Public space is not a luxury, nor a recreation, nor a parcel for development. It is the condition under which strangers may appear before one another — and in appearing, become political beings. Without it, democracy ceases to be a practice and becomes only a procedure. Cleveland's lakefront is therefore not a real-estate question. It is a question of whether the city still believes it has citizens.
The polis exists for the sake of the good life, not merely life itself. A city which surrenders its commons to convenience confesses that it has forgotten its purpose. The airport may be useful — but utility is the lowest of the goods. Above it stand pleasure, friendship, contemplation. Ask not only what the lakefront can do, but what kind of life it makes possible.
To dwell is not to occupy. The shore reminds the city that it has neighbors it did not build: the water, the weather, the long memory of the lake. A runway is not dwelling. A promenade need not be either, if it is merely commerce by other means. The question is whether the lakefront can be released back into its essential character — a place where the city may stand within the open.
Socrates asks what the proper end is. I answer: the education of the soul. The city is the soul written in larger letters. A waterfront which teaches the citizen only haste teaches little. One which teaches reverence, attention, and shared time teaches much. Whatever we build, let it school the inhabitants in becoming worthy of the lake.
Yet practical men will say: who pays? Who plans? Who maintains? Philosophy must not float above the budget. A democratic waterfront requires a democratic instrument — a public trust, perhaps, with the patience of a generation. Otherwise we will speak of citizenship while signing it away in lots.
If we treat the lakefront as a means only — to revenue, to traffic, to spectacle — we have already failed the categorical demand. The shore is shared. To share is to bind oneself to a law one would will for others. The form of the answer matters as much as its content: by what procedure does Cleveland decide? Is it deliberation, or only consultation disguised as it?

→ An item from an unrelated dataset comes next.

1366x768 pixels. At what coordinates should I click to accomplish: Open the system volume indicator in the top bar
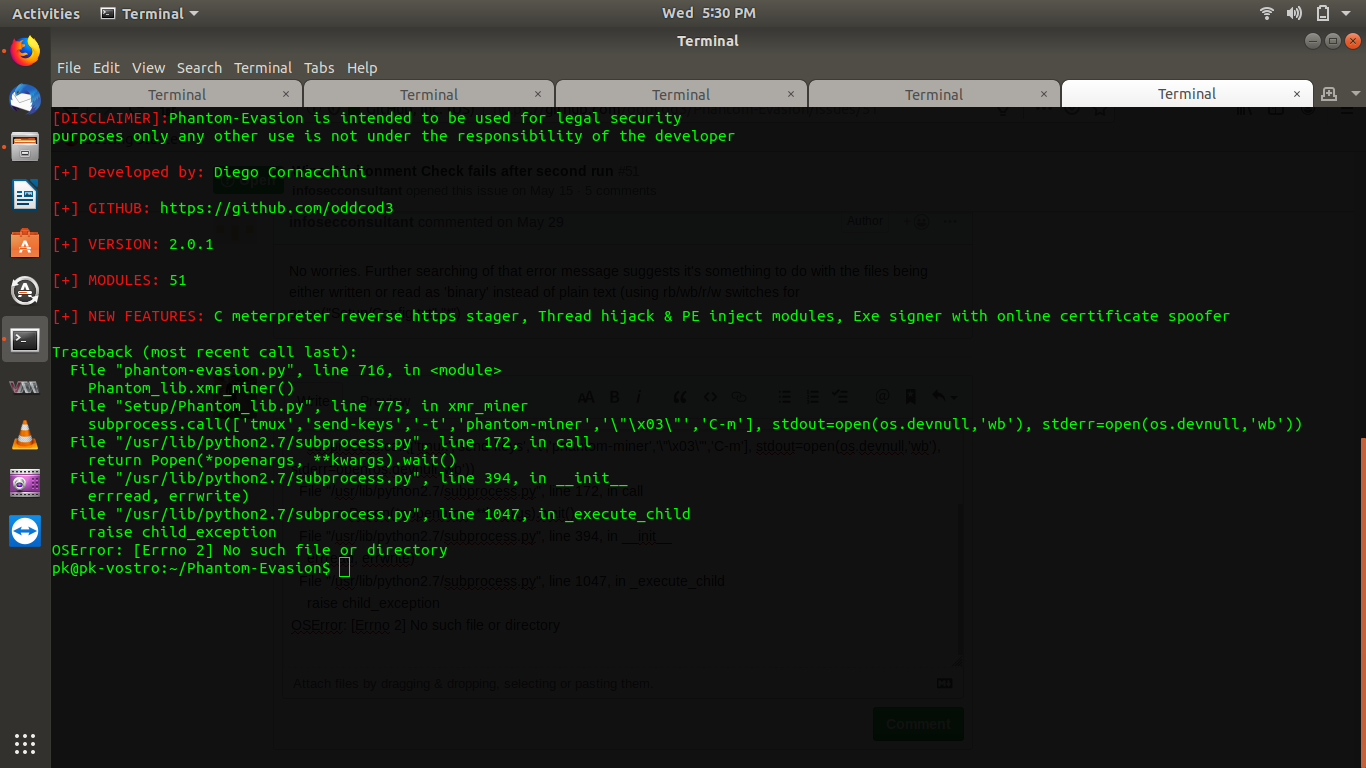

I would add only this: cities, like men, are often more afraid of their own freedom than of their constraints. Burke Lakefront has remained a runway in part because the city has not had the courage of its imagination. A democratic lakefront would oblige Cleveland to be answerable to itself — and that is a heavier inheritance than any airport.
Each proposal contains a small world. The runway, the park, the museum, the data center — each is a possible Cleveland. The question is which Cleveland is the best of those compossible with the rest of its commitments: to climate, to neighborhoods, to memory. We should not choose a use; we should choose a city, and let the use follow.
Then let us provisionally conclude what we have not yet finished. The lakefront is not first a problem of land use, but a problem of self-understanding. A city which still believes in shared life will build accordingly; a city which has stopped believing will sell, however eloquently. Friends — the next session continues at the water's edge.